A Living Wage – why it’s good for business

Evidence shows that 35 per cent of children in Birmingham live in poverty.  Many of these children are living in families with at least one parent in work, so any improvement in wages will have a positive impact on child poverty in the city.

Birmingham City Council took action to help its lowest paid workers by introducing a Living Wage in July 2012. In April 2013, the council launched the Birmingham Business Charter for Social Responsibility, which aims to boost the local economy by maximising the social value that the council gets from its purchasing power.

One of the six key principles of the charter to be followed by organisations adopting it is to be a good employer by supporting staff development and welfare and adopting the Living Wage.

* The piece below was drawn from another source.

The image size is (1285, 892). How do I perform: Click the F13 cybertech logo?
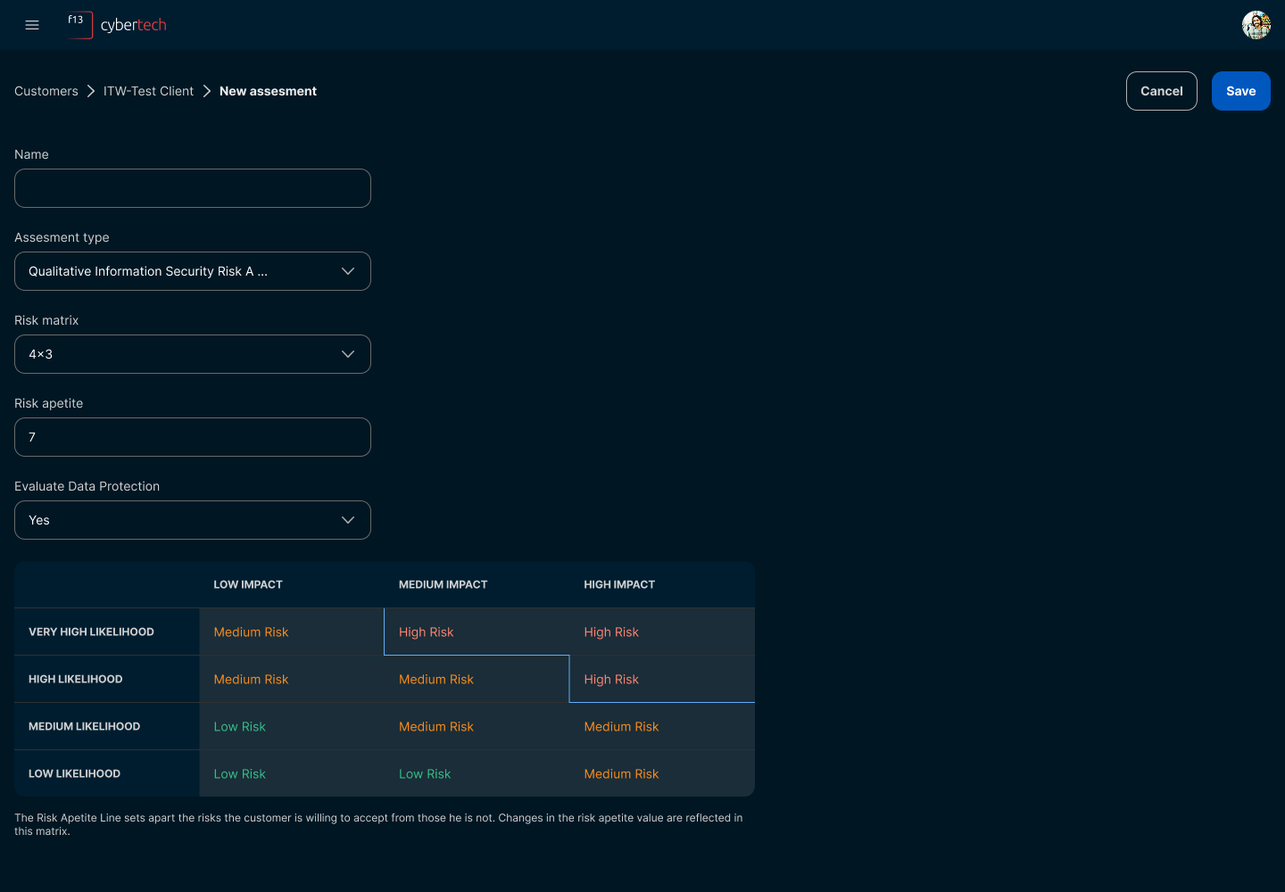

The Social Inclusion Process White Paper, Making Birmingham an Inclusive City, welcomed the city council’s Living Wage policy and supports the principles in the charter, urging other bodies to “use their influence and expertise to promote this more widely within the business community”.

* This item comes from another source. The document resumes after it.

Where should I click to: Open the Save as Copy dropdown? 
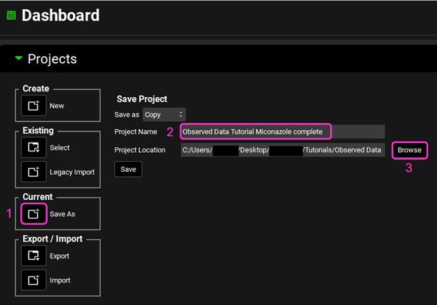point(164,115)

Social responsibility expert, Carole Parkes, from Aston University – itself a supporter of the Living Wage – provides a business case as well as a moral argument for introducing poverty-relieving pay packets in her article for the Chartered Management Institute magazine, Professional Manager, in February 2014.

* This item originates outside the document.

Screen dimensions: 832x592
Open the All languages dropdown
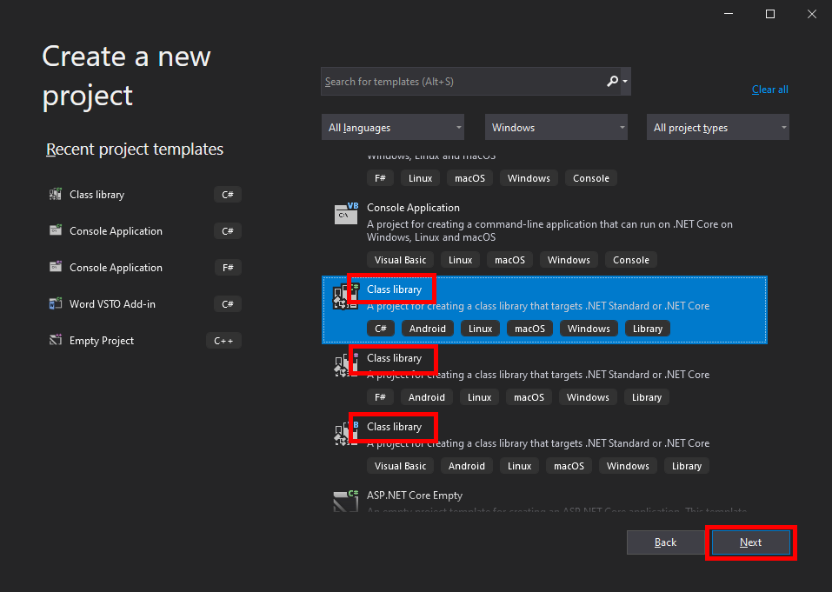coord(393,128)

Carole says that looking at the issue of low wages from a purely economic perspective is to ignore an important tenet of any civilized society – that it is judged by how it treats its most vulnerable citizens.  But, she argues, if “doing the right thing” is not enough, evidence suggests that paying the living wage reduces absenteeism, turnover and subsequent recruitment and training costs and increases productivity. It is, indeed, good for business.